> **Excerpt**
┄┄┄┄┄┄┄┄┄┄┄┄┄┄┄┄┄┄┄┄

A Reagan Doctrine for the Twenty-First Century

Column: How to confront Vladimir Putin

Ronald Reagan
President Reagan delivers his State of the Union message to a joint session of Congress, Wednesday, Feb. 7, 1985 / AP
October 9, 2015

From Sweden in the Baltic to Tartus in the Mediterranean, Russian forces are on the offensive. The consensus among U.S. officials not beholden to the White House is that Mitt Romney was right. Vladimir Putin’s Russia is the most dangerous threat to America.

And not only to America: Russia’s attempts to reclaim its empire spread conflict and misery, prolong war, destabilize the postwar alliance system that has brought security and prosperity to the world, and erode Western values such as freedom, equality, and individualism. Though Russia may no longer espouse global communist revolution, the consequences of its militarism and aggression are not limited to a small geographic area. The Comintern is gone. But the goals of dominating the Eurasian heartland, Finlandizing Europe, and isolating and challenging the United States have returned. The stronger Putin becomes, the more despotic, poorer, and more corrupt is the world.

┄┄┄┄┄┄┄┄┄┄┄┄┄┄┄┄┄┄┄┄

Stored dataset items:
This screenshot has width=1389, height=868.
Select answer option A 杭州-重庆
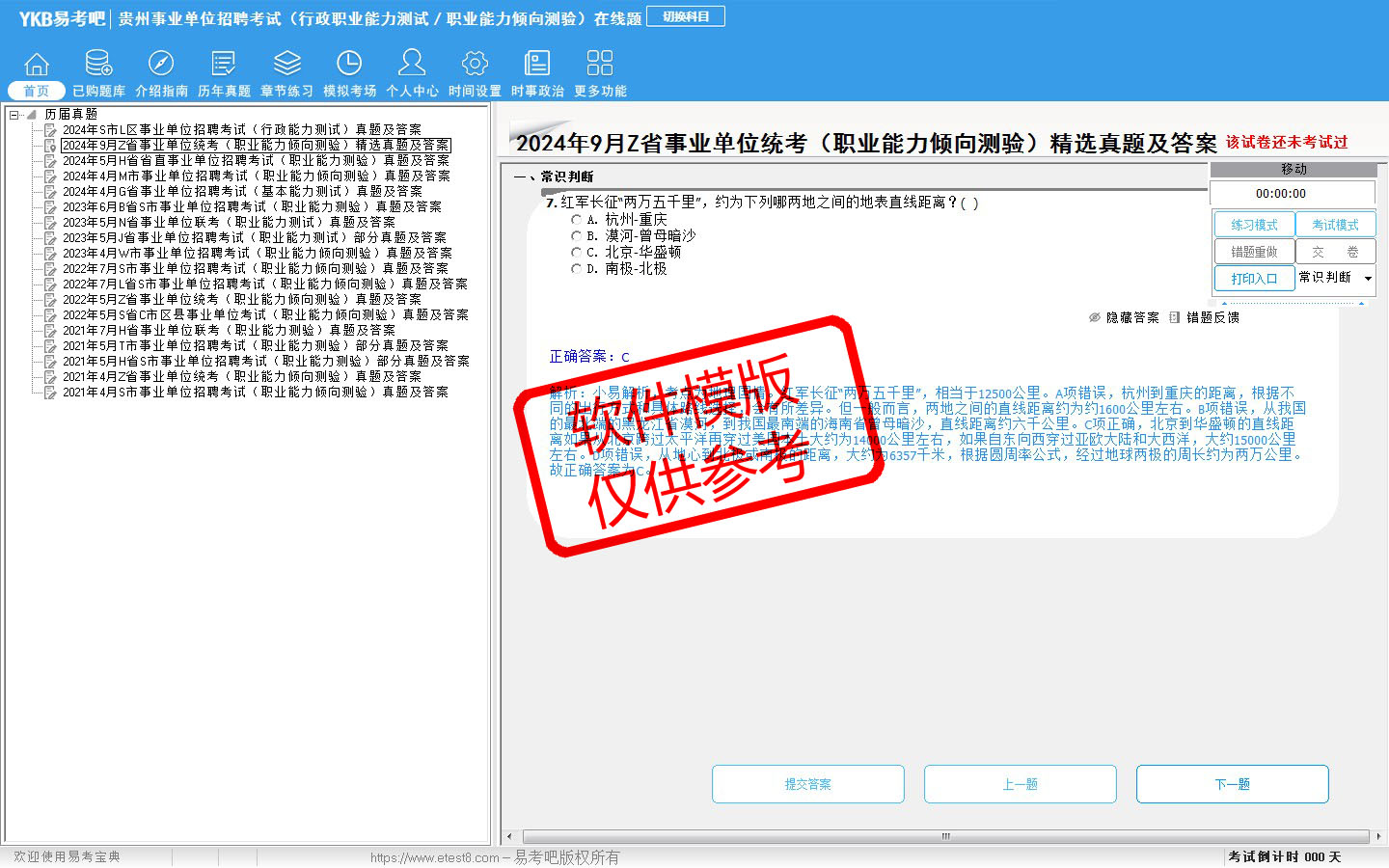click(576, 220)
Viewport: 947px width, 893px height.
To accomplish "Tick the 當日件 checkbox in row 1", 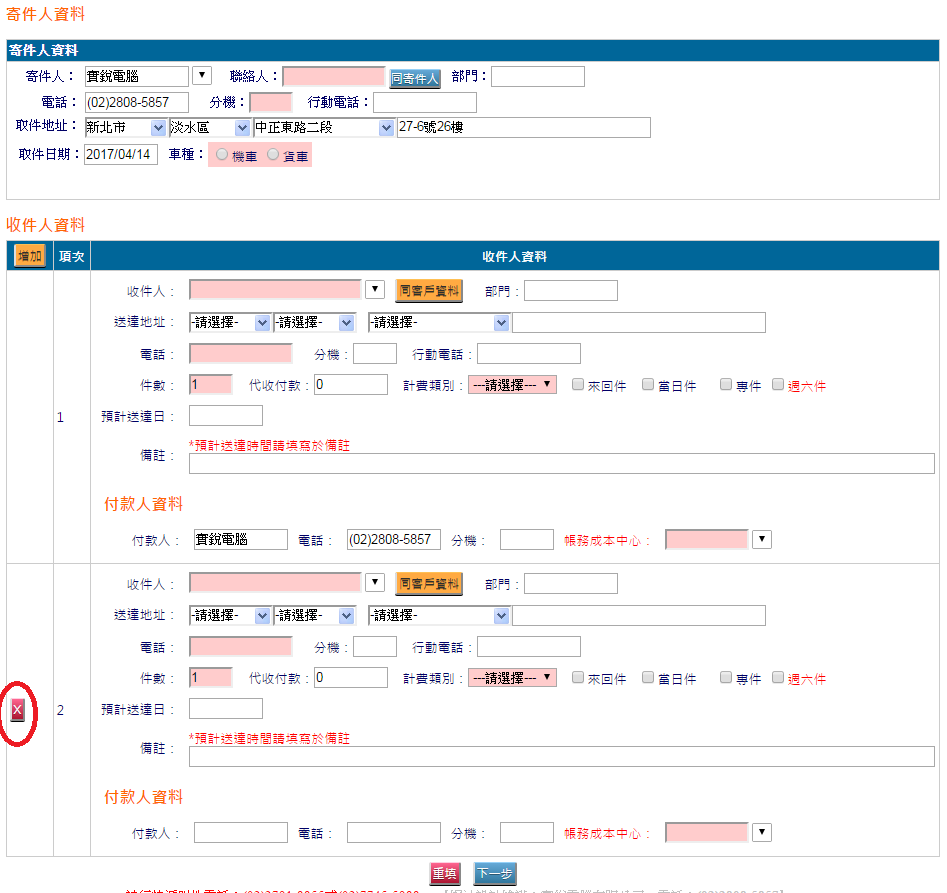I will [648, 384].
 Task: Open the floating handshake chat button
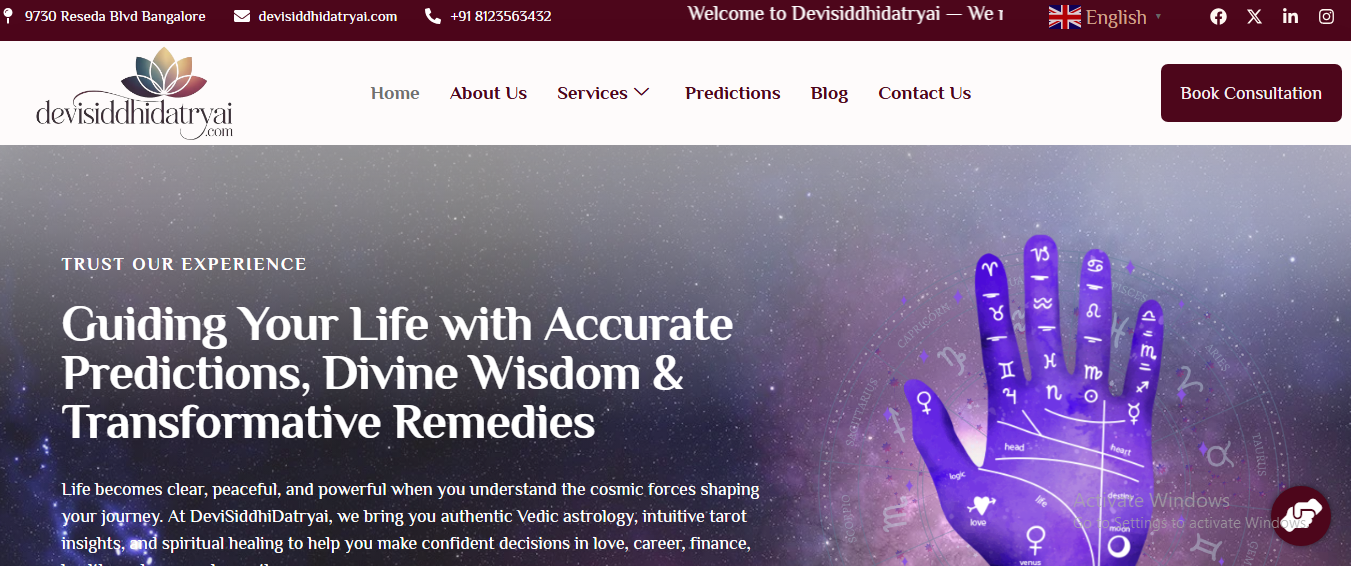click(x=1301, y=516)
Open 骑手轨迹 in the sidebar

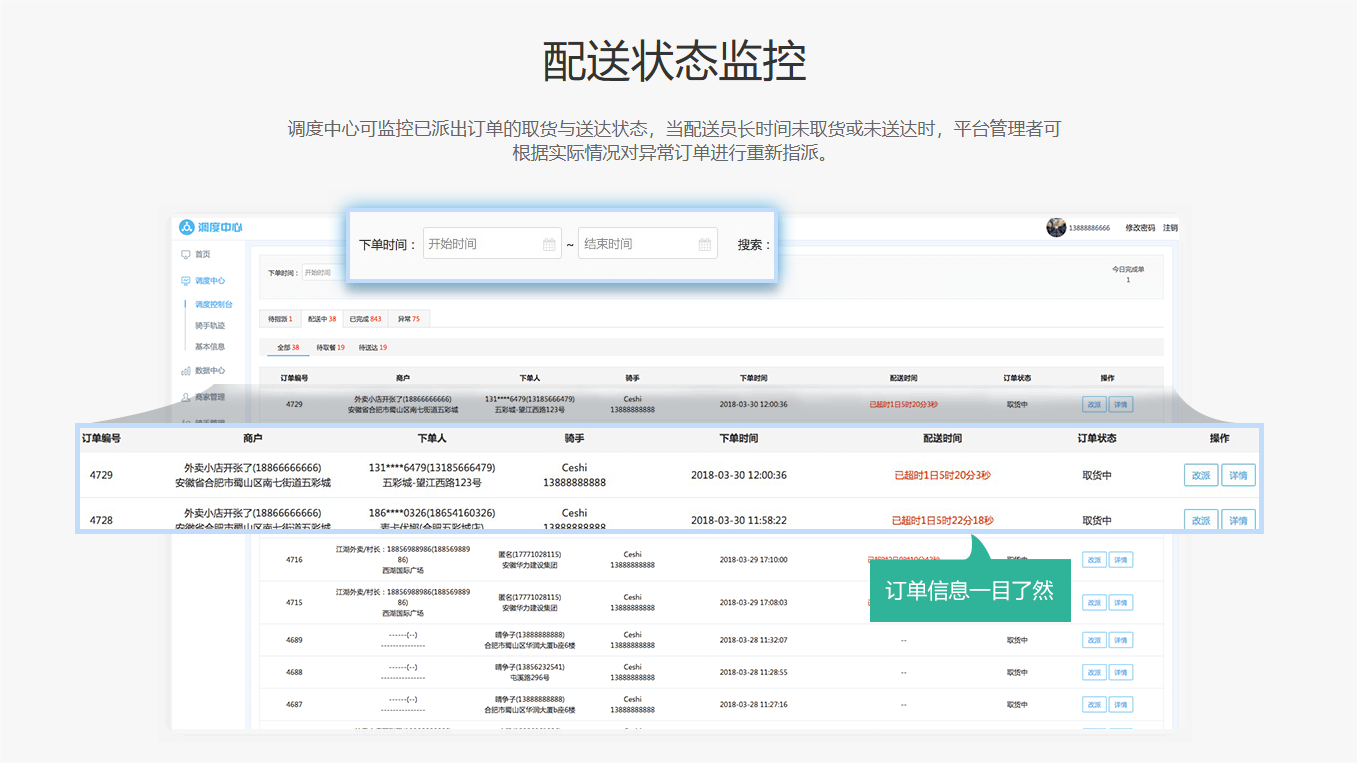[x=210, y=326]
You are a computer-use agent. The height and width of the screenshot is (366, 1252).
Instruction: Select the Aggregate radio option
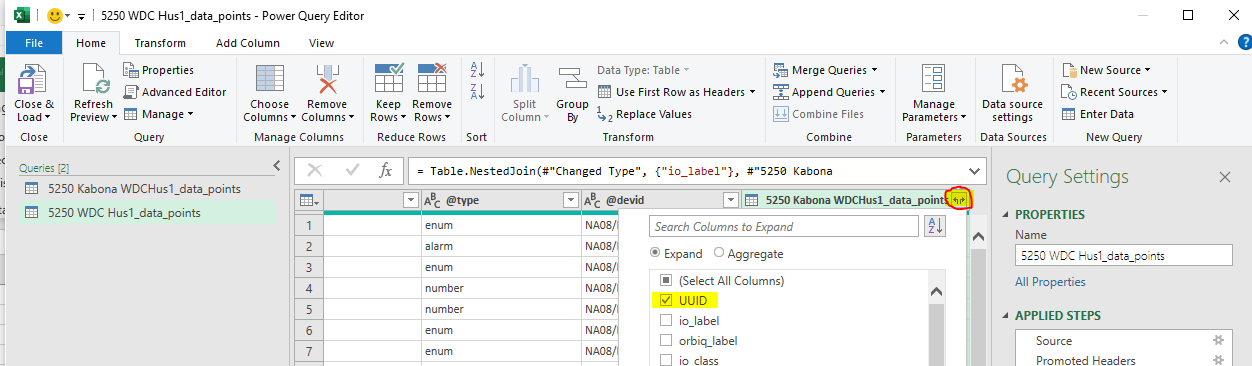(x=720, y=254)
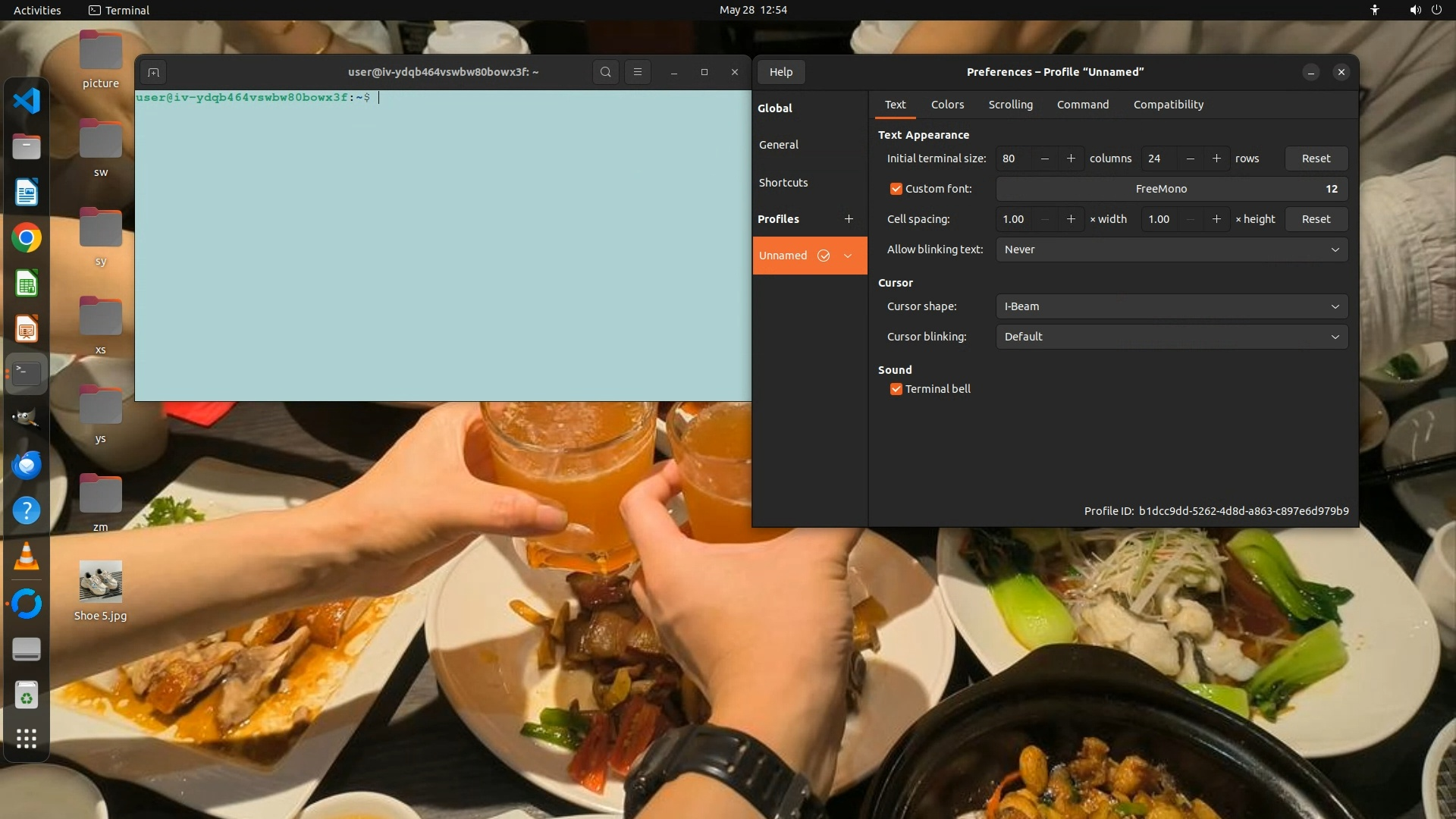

┄┄┄┄┄┄┄┄┄┄┄┄┄┄┄┄┄┄┄┄

> **Requests**
1. List the Western values that the column names.
2. Reproduce the column word for word between "And not only" and "is the world.", inclusive.
The records have no role in this work.

> **The results**
1. freedom, equality, individualism

2.
And not only to America: Russia’s attempts to reclaim its empire spread conflict and misery, prolong war, destabilize the postwar alliance system that has brought security and prosperity to the world, and erode Western values such as freedom, equality, and individualism. Though Russia may no longer espouse global communist revolution, the consequences of its militarism and aggression are not limited to a small geographic area. The Comintern is gone. But the goals of dominating the Eurasian heartland, Finlandizing Europe, and isolating and challenging the United States have returned. The stronger Putin becomes, the more despotic, poorer, and more corrupt is the world.